Douglas produced a number of records, including some at Sugar Hill Records. He oversaw albums by Alison Krauss, the Del McCoury Band, Maura O'Connell, Jesse Winchester and the Nashville Bluegrass Band, The Earls of Leicester, Gary Morris, The Steep Canyon Rangers. Along with Aly Bain, he serves as Music Director of the popular BBC Television series, "Transatlantic Sessions".

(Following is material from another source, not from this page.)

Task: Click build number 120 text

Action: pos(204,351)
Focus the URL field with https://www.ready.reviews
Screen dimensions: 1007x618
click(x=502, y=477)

Since 1998, Douglas has been a member of Alison Krauss and Union Station, touring extensively and playing on a series of platinum-selling albums. When not on the road with Alison Krauss and Union Station, Douglas tours in support of his extensive body of work with his bands The Jerry Douglas Band and The Earls of Leicester, following the continued success of the latter's 2014 release The Earls of Leicester and 2015's Rattle and Roar.

Jerry Douglas appeared with Vince Gill on Eric Clapton's Crossroads Guitar Festival 2004 ("Oklahoma Borderline" and "What the Cowgirls Do").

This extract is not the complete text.